Top to bottom, every record is to be copied word for word.

- _Dataset entries_
·····

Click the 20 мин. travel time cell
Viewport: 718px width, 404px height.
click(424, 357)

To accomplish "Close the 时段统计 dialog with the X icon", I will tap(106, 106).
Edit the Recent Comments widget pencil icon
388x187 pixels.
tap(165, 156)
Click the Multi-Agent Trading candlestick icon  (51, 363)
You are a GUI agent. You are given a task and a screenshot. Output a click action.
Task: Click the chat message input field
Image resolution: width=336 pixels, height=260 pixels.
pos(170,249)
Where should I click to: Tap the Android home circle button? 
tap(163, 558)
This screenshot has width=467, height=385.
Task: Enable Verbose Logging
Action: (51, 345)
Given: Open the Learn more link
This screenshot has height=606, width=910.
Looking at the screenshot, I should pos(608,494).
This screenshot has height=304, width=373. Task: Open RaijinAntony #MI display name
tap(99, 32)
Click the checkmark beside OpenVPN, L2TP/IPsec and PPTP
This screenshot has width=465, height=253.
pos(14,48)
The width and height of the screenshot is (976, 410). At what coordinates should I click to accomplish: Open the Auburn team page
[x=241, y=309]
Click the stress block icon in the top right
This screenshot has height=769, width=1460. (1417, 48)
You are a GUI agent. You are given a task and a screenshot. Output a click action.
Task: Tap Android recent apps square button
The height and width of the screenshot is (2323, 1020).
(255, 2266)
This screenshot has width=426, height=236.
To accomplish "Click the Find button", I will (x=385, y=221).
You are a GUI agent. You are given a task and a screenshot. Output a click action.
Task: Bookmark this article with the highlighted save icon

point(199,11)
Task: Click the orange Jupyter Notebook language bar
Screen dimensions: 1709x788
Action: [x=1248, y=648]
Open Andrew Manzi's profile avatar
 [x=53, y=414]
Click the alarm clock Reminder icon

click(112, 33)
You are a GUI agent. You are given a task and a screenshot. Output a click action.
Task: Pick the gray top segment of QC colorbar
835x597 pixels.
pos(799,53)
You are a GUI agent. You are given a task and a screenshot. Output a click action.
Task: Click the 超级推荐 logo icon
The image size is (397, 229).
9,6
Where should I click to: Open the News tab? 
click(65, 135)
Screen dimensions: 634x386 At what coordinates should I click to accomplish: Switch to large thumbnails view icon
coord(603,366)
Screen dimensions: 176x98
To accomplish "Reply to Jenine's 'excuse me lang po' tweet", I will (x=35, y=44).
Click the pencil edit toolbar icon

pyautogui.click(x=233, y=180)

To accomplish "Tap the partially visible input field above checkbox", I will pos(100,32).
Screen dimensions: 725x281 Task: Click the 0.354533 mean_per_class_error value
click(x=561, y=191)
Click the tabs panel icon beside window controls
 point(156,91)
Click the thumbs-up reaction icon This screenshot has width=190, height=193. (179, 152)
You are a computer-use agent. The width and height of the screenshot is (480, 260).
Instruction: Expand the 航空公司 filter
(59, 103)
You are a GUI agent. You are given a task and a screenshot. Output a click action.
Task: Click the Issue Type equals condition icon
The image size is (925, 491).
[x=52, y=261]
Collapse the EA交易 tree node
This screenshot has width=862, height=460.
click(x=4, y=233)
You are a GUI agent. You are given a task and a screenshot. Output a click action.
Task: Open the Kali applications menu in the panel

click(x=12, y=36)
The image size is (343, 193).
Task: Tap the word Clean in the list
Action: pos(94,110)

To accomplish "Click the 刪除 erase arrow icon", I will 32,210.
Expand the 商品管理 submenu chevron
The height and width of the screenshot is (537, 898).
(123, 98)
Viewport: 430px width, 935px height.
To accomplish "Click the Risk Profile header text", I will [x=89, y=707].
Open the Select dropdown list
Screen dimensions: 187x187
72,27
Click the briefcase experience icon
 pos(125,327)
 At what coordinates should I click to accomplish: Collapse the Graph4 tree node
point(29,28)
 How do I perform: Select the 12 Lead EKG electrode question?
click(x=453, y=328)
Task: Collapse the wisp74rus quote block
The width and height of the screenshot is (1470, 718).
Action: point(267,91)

·····

- _ANSWER SECTION_
Click the 20 мин. travel time cell
Viewport: 718px width, 404px height.
click(424, 357)

To accomplish "Close the 时段统计 dialog with the X icon", I will tap(106, 106).
Edit the Recent Comments widget pencil icon
388x187 pixels.
tap(165, 156)
Click the Multi-Agent Trading candlestick icon  (51, 363)
You are a GUI agent. You are given a task and a screenshot. Output a click action.
Task: Click the chat message input field
Image resolution: width=336 pixels, height=260 pixels.
pos(170,249)
Where should I click to: Tap the Android home circle button? 
tap(163, 558)
This screenshot has width=467, height=385.
Task: Enable Verbose Logging
Action: (51, 345)
Given: Open the Learn more link
This screenshot has height=606, width=910.
Looking at the screenshot, I should pos(608,494).
This screenshot has height=304, width=373. Task: Open RaijinAntony #MI display name
tap(99, 32)
Click the checkmark beside OpenVPN, L2TP/IPsec and PPTP
This screenshot has width=465, height=253.
pos(14,48)
The width and height of the screenshot is (976, 410). At what coordinates should I click to accomplish: Open the Auburn team page
[x=241, y=309]
Click the stress block icon in the top right
This screenshot has height=769, width=1460. (1417, 48)
You are a GUI agent. You are given a task and a screenshot. Output a click action.
Task: Tap Android recent apps square button
The height and width of the screenshot is (2323, 1020).
(255, 2266)
This screenshot has width=426, height=236.
To accomplish "Click the Find button", I will (x=385, y=221).
You are a GUI agent. You are given a task and a screenshot. Output a click action.
Task: Bookmark this article with the highlighted save icon

point(199,11)
Task: Click the orange Jupyter Notebook language bar
Screen dimensions: 1709x788
Action: [x=1248, y=648]
Open Andrew Manzi's profile avatar
 [x=53, y=414]
Click the alarm clock Reminder icon

click(112, 33)
You are a GUI agent. You are given a task and a screenshot. Output a click action.
Task: Pick the gray top segment of QC colorbar
835x597 pixels.
pos(799,53)
You are a GUI agent. You are given a task and a screenshot. Output a click action.
Task: Click the 超级推荐 logo icon
The image size is (397, 229).
9,6
Where should I click to: Open the News tab? 
click(65, 135)
Screen dimensions: 634x386 At what coordinates should I click to accomplish: Switch to large thumbnails view icon
coord(603,366)
Screen dimensions: 176x98
To accomplish "Reply to Jenine's 'excuse me lang po' tweet", I will (x=35, y=44).
Click the pencil edit toolbar icon

pyautogui.click(x=233, y=180)

To accomplish "Tap the partially visible input field above checkbox", I will pos(100,32).
Screen dimensions: 725x281 Task: Click the 0.354533 mean_per_class_error value
click(x=561, y=191)
Click the tabs panel icon beside window controls
 point(156,91)
Click the thumbs-up reaction icon This screenshot has width=190, height=193. (179, 152)
You are a computer-use agent. The width and height of the screenshot is (480, 260).
Instruction: Expand the 航空公司 filter
(59, 103)
You are a GUI agent. You are given a task and a screenshot. Output a click action.
Task: Click the Issue Type equals condition icon
The image size is (925, 491).
[x=52, y=261]
Collapse the EA交易 tree node
This screenshot has width=862, height=460.
click(x=4, y=233)
You are a GUI agent. You are given a task and a screenshot. Output a click action.
Task: Open the Kali applications menu in the panel

click(x=12, y=36)
The image size is (343, 193).
Task: Tap the word Clean in the list
Action: pos(94,110)

To accomplish "Click the 刪除 erase arrow icon", I will 32,210.
Expand the 商品管理 submenu chevron
The height and width of the screenshot is (537, 898).
(123, 98)
Viewport: 430px width, 935px height.
To accomplish "Click the Risk Profile header text", I will [x=89, y=707].
Open the Select dropdown list
Screen dimensions: 187x187
72,27
Click the briefcase experience icon
 pos(125,327)
 At what coordinates should I click to accomplish: Collapse the Graph4 tree node
point(29,28)
 How do I perform: Select the 12 Lead EKG electrode question?
click(x=453, y=328)
Task: Collapse the wisp74rus quote block
The width and height of the screenshot is (1470, 718).
Action: point(267,91)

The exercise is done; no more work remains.